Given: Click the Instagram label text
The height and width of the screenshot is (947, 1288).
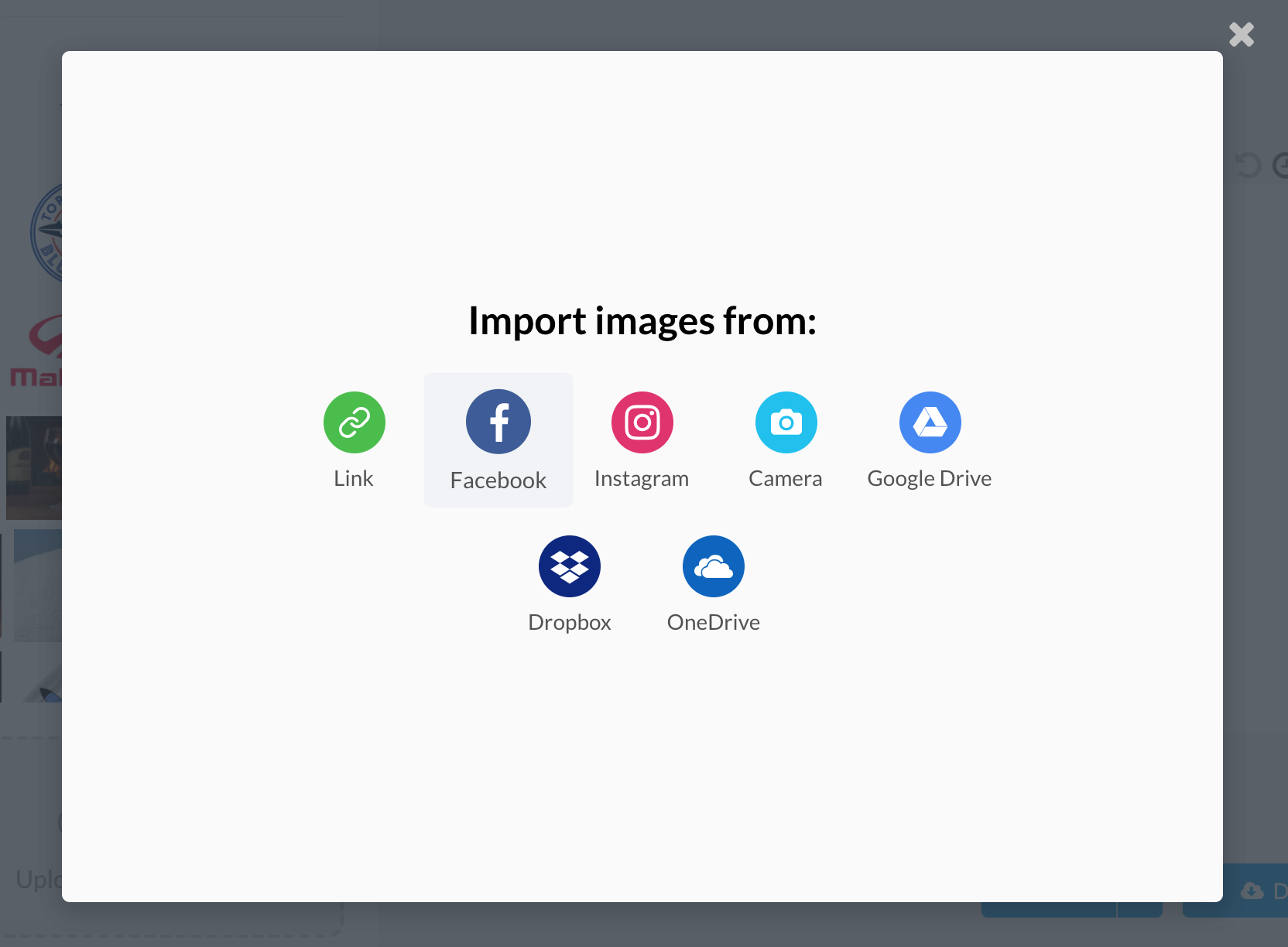Looking at the screenshot, I should [642, 477].
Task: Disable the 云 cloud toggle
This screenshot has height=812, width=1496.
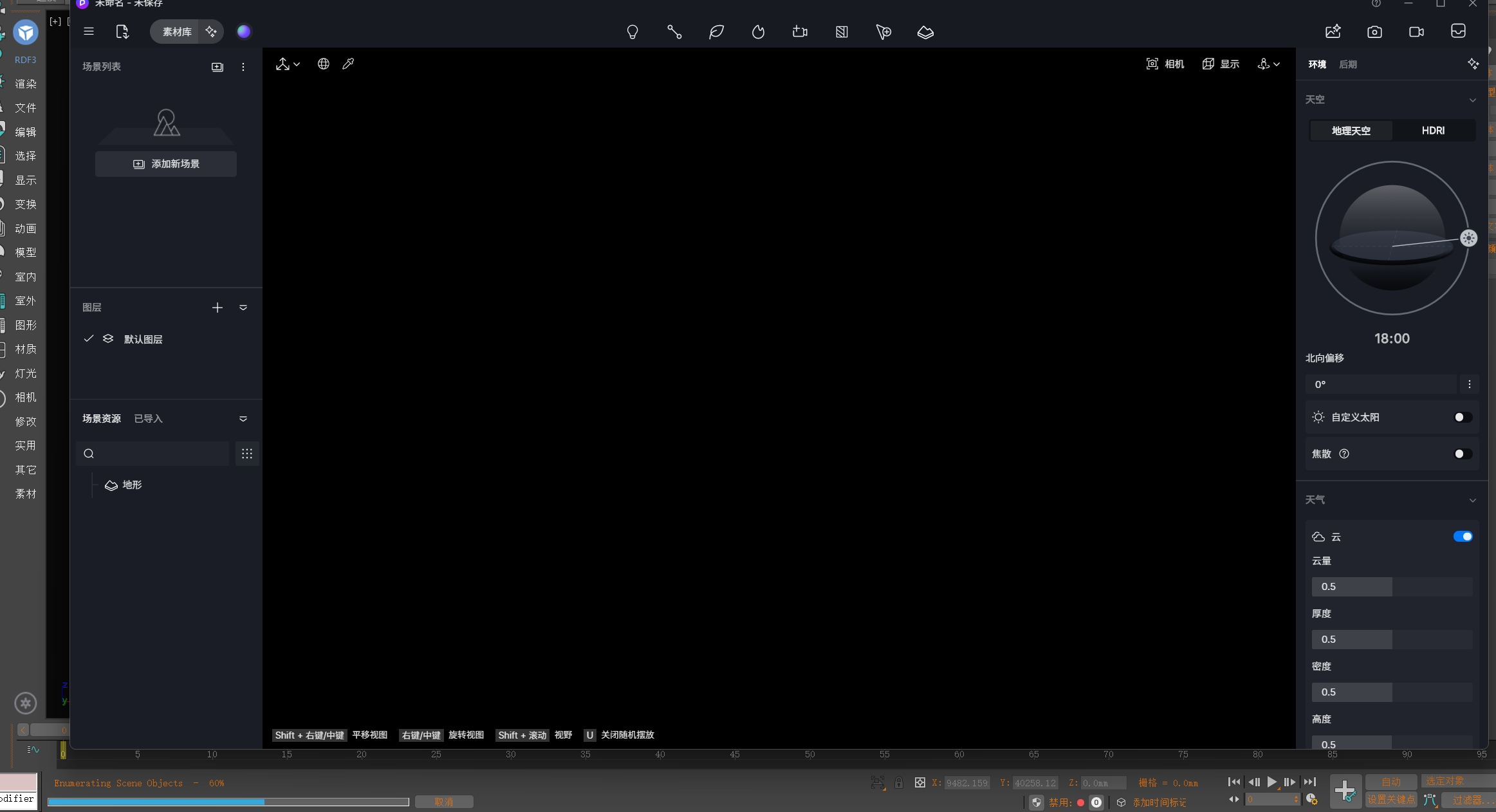Action: [1462, 537]
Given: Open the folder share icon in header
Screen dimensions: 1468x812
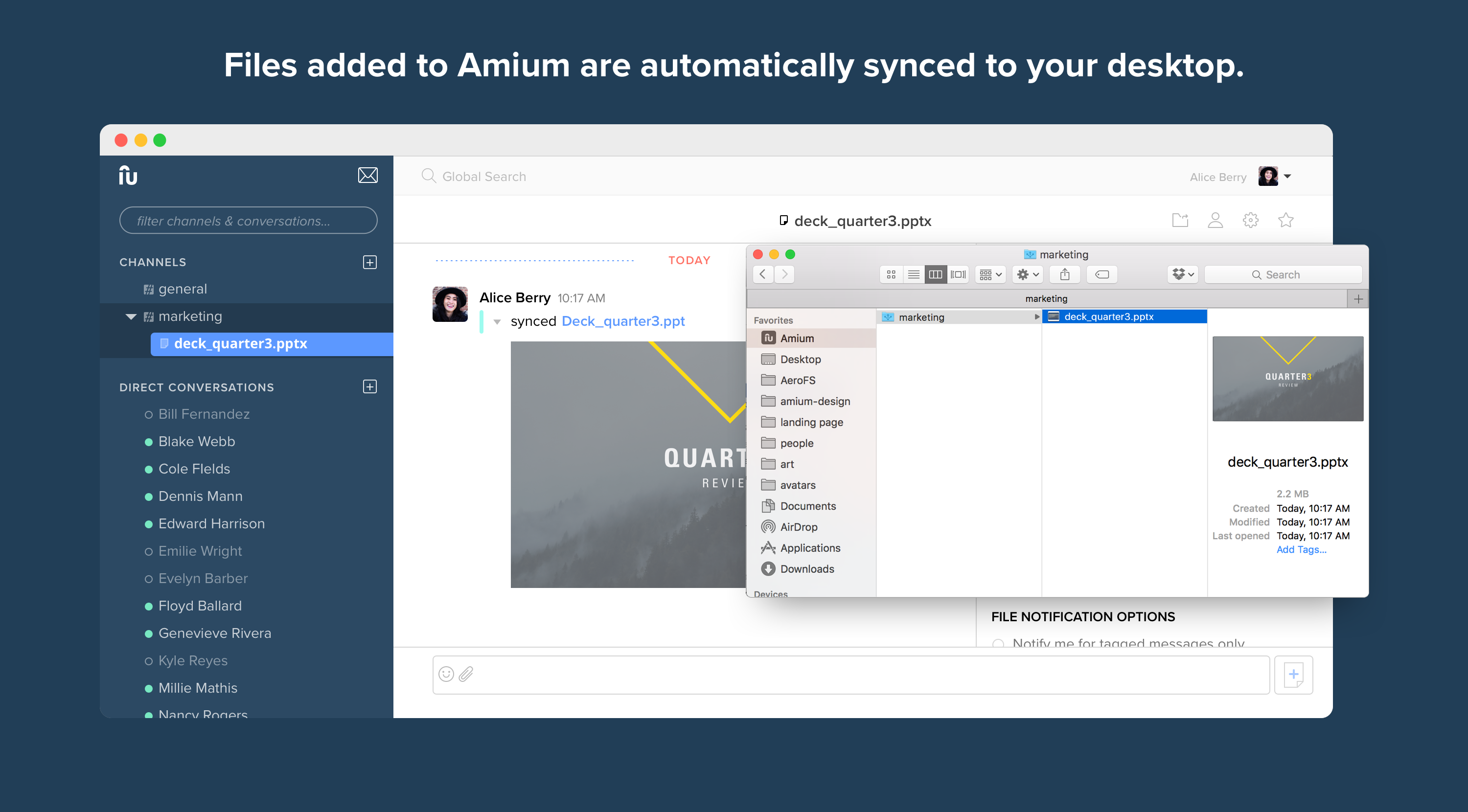Looking at the screenshot, I should coord(1180,220).
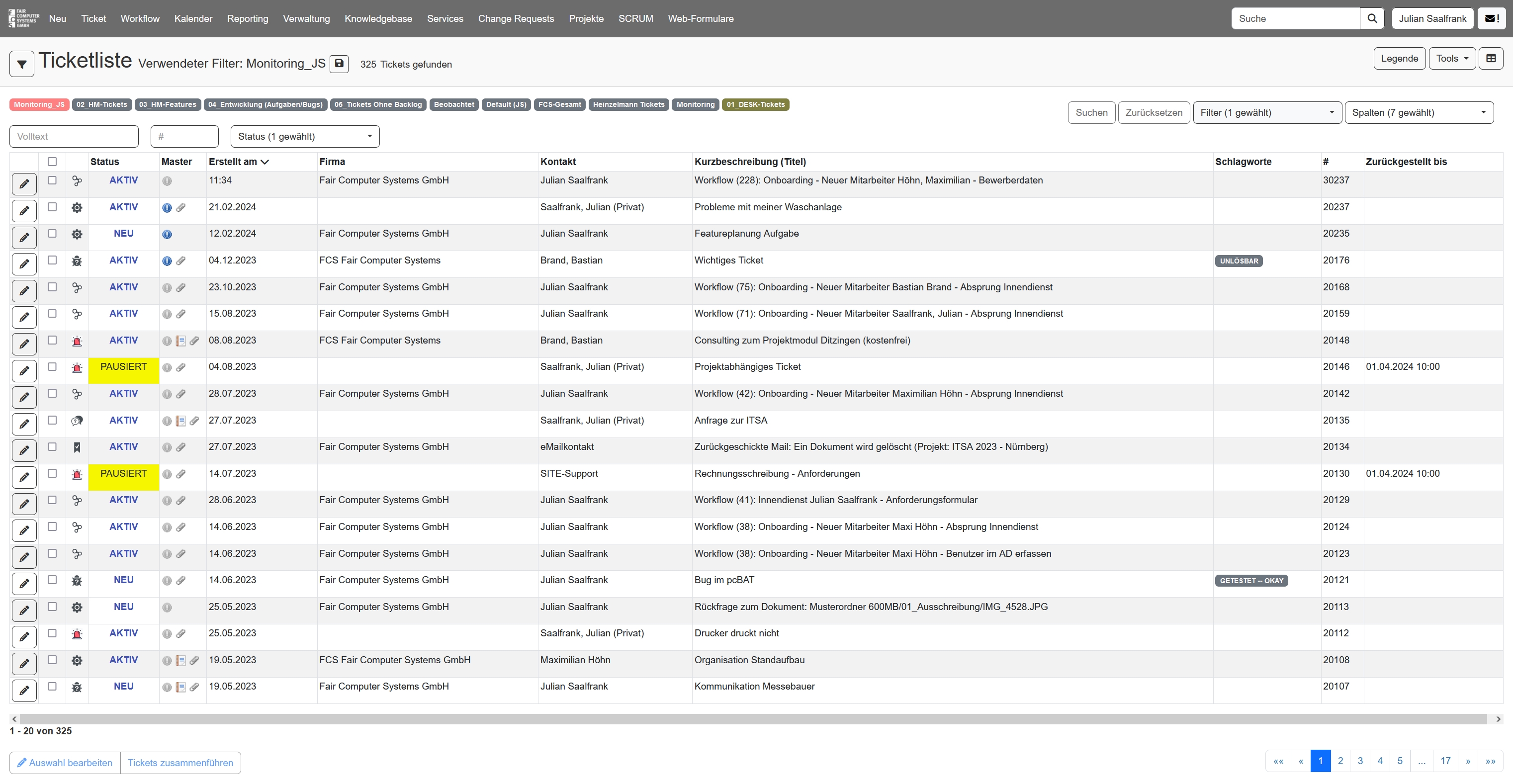Open the mail notification icon in header
Screen dimensions: 1513x784
(1491, 18)
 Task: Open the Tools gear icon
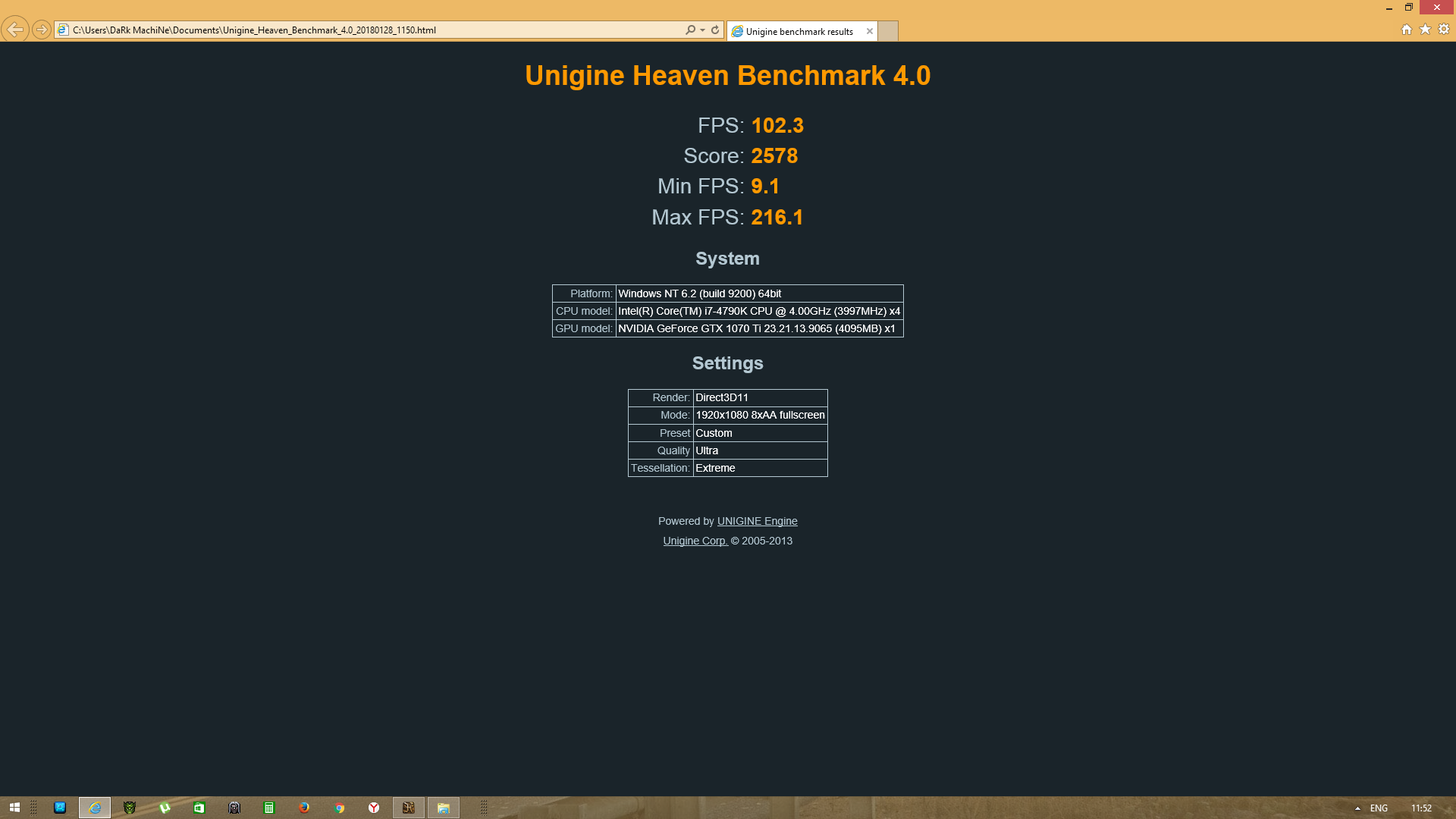pyautogui.click(x=1444, y=30)
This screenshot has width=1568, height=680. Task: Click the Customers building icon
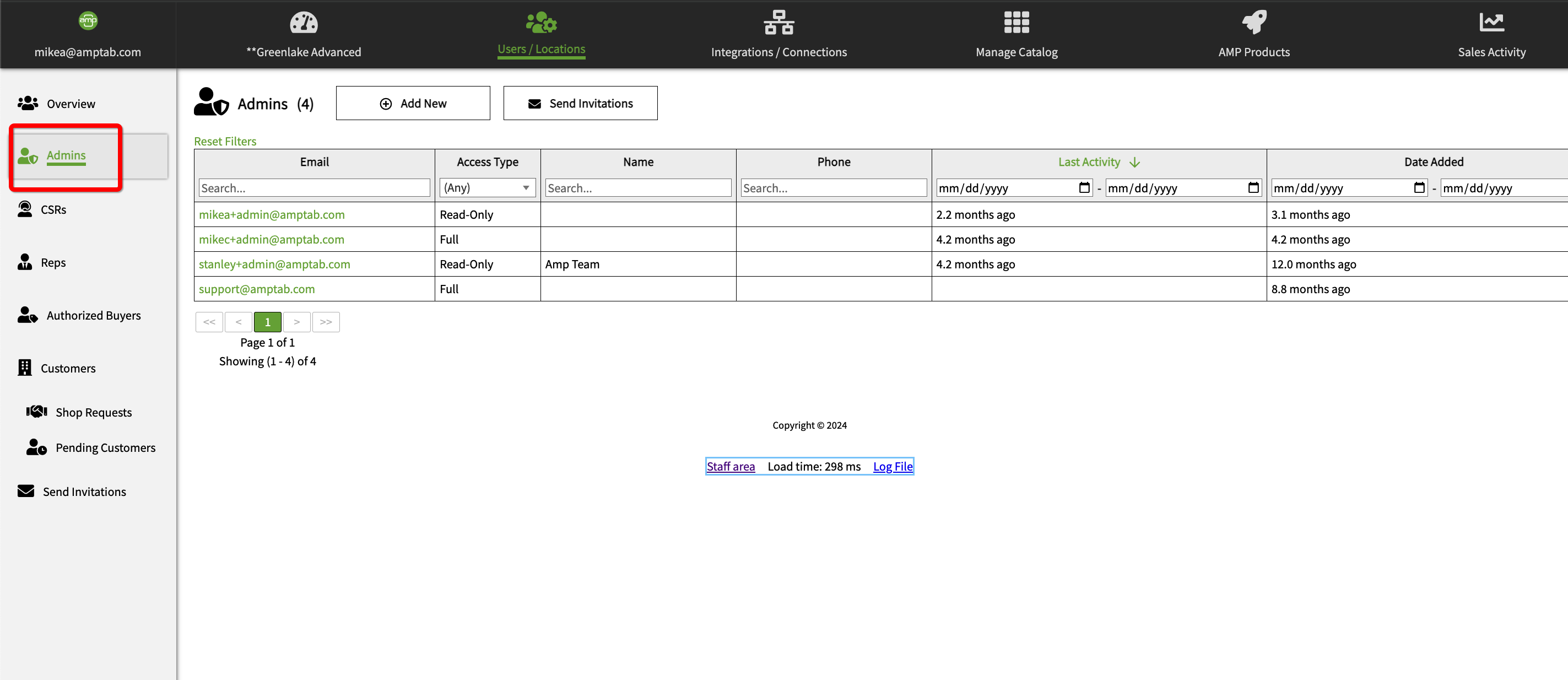click(25, 368)
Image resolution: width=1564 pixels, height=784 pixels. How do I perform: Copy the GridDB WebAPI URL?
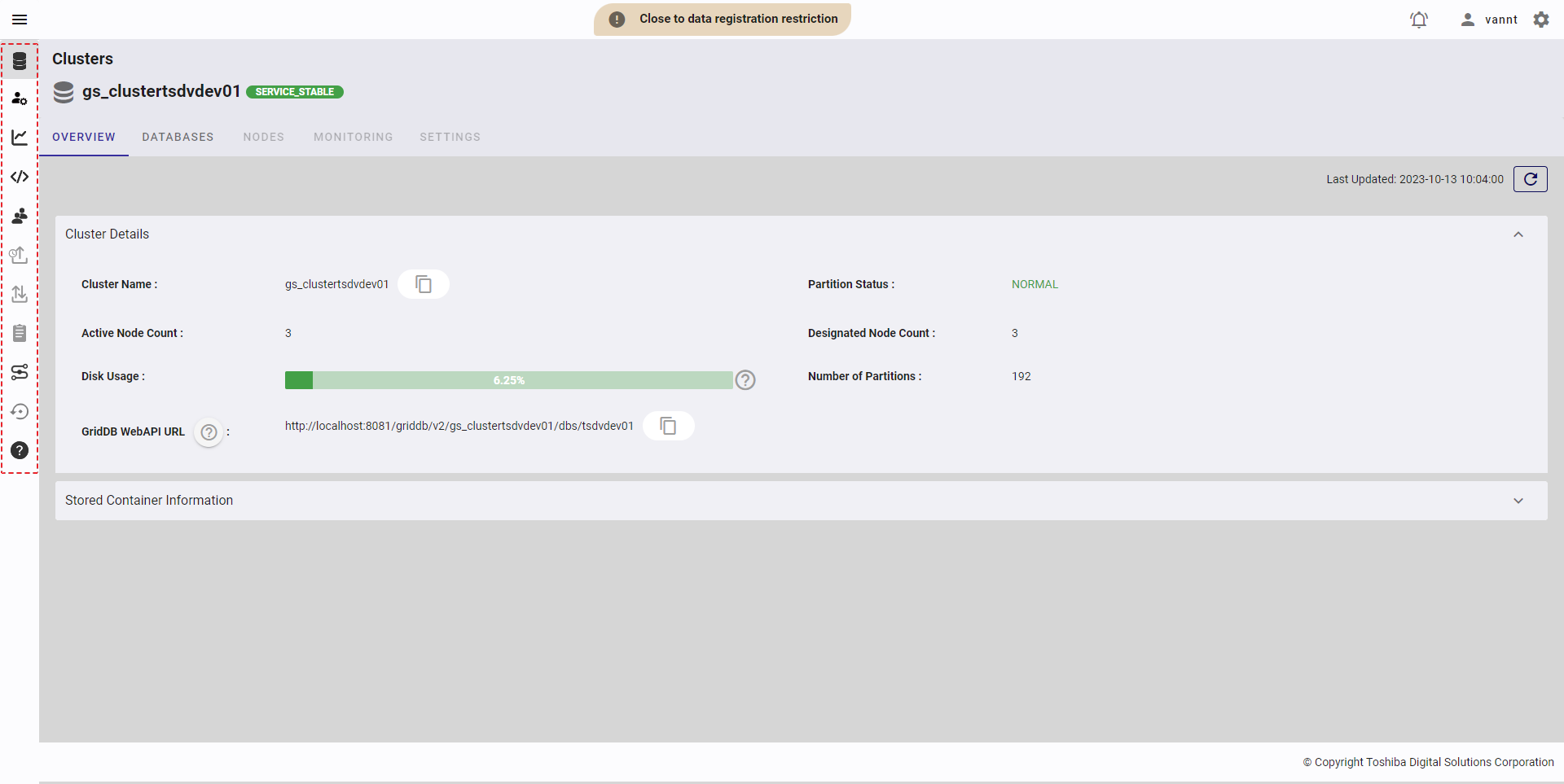pyautogui.click(x=668, y=425)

|---|

*Exercise*
Your answer must consist solely of the lines from the one containing "Task: Disable the 云 cloud toggle" through the last line of the records above, copied exactly, with every picture left out.

*Response below*
Task: Disable the 云 cloud toggle
This screenshot has height=812, width=1496.
Action: [1462, 537]
Given: Open the folder share icon in header
Screen dimensions: 1468x812
Looking at the screenshot, I should coord(1180,220).
Open the mail notification icon in header
Screen dimensions: 1513x784
(1491, 18)
 Task: Open the Tools gear icon
pyautogui.click(x=1444, y=30)
This screenshot has width=1568, height=680. Task: Click the Customers building icon
click(25, 368)
Image resolution: width=1564 pixels, height=784 pixels. How do I perform: Copy the GridDB WebAPI URL?
pyautogui.click(x=668, y=425)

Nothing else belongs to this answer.